Effet de contact selon le niveau de compétence de
l’enquêté
Des effets contact et compétition
interactifs
Le dernier élément analysé est la
possibilité d’une interaction entre les effets contact et compétition. Autrement
dit, est-ce que la tolérance des personnes est sensible à la présence
d’immigrés quel que soit le niveau de chômage, ou bien est-ce que ces personnes
réagissent-elles différemment à la mixité selon les difficultés économiques de
leur environnement ? Inversement, est-ce que la tolérance des enquêtés
réagit différemment au taux de chômage départemental selon que les enquêtés se
trouvent dans des départements à faible ou à forte proportion
d’étrangers ?
La réponse est sans ambigüité, les
effets contextuels sont interactifs. Ainsi, l’effet de compétition,
c’est-à-dire l’effet du chômage environnant sur la tolérance, est plus marqué
pour les personnes habitant un département où la population immigrée est plus
importante (voir la figure plus bas).
Ces personnes réagissent plus en termes de tolérance à une dégradation de
l’environnement économique que les personnes habitant des départements où la
proportion d’immigrés est plus faible.
Effet de concurrence sur la tolérance selon le
niveau de la proportion d’étrangers
L’effet de contact, c’est-à-dire
l’incidence de la proportion d’immigrés dans l’environnement d’un individu sur sa
tolérance, varie également en fonction du niveau de chômage (voir ci-dessous).
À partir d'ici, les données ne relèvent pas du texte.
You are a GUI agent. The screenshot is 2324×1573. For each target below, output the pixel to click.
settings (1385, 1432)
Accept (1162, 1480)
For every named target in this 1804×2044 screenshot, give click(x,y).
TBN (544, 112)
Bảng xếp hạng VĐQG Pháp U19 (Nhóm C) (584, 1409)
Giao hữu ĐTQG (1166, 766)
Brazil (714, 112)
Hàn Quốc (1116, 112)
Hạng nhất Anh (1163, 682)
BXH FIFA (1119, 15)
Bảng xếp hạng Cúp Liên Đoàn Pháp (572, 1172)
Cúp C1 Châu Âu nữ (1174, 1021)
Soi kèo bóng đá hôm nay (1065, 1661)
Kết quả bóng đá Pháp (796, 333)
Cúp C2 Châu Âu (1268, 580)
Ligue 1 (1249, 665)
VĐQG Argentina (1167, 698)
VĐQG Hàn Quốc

Ainsi, les individus qui se trouvent dans des départements aux taux de chômage
faibles sont sensibles à la présence d’immigrés : plus ils ont
d’opportunité de contact, plus ils sont tolérants. Mais à l’inverse, les
personnes qui habitent dans des départements plus affectés économiquement ne
réagissent pas à la présence d’immigrés dans leur environnement, ce qui signifie
que le contact avec des immigrés ne les rends ni plus tolérants ni plus
xénophobes.
Effet de contact sur la tolérance selon le niveau
du taux de chômage
Pour conclure, notre travail montre
bien que le niveau de tolérance des français vis-à-vis des immigrés dépend
d’éléments contextuels au travers à la fois d’un effet positif de contact et
d’un effet négatif de compétition. Il montre également que ces effets dépendent
peu des caractéristiques des personnes. En revanche, les deux éléments
interagissent dans l’explication de la tolérance. L’effet de compétition est
plus fort pour les personnes vivant dans des départements où la présence
d’immigration est plus importante. Et l’effet de contact n’induit de la
tolérance que pour les personnes vivant dans des départements où la situation
économique est plus favorable.
Or, ces résultats reposent sur une
enquête menée avant la crise économique qui a débuté fin 2008 et qui s’est
traduite par une augmentation du chômage. D’après nos explications, cette
aggravation devrait se traduire par un regain de l’intolérance et de la
xénophobie, ce qui peut modifier au final les enjeux électoraux à venir ainsi
que les comportements de vote.
Ce texte s'appuie sur un article publié dans la revue française de sociologie.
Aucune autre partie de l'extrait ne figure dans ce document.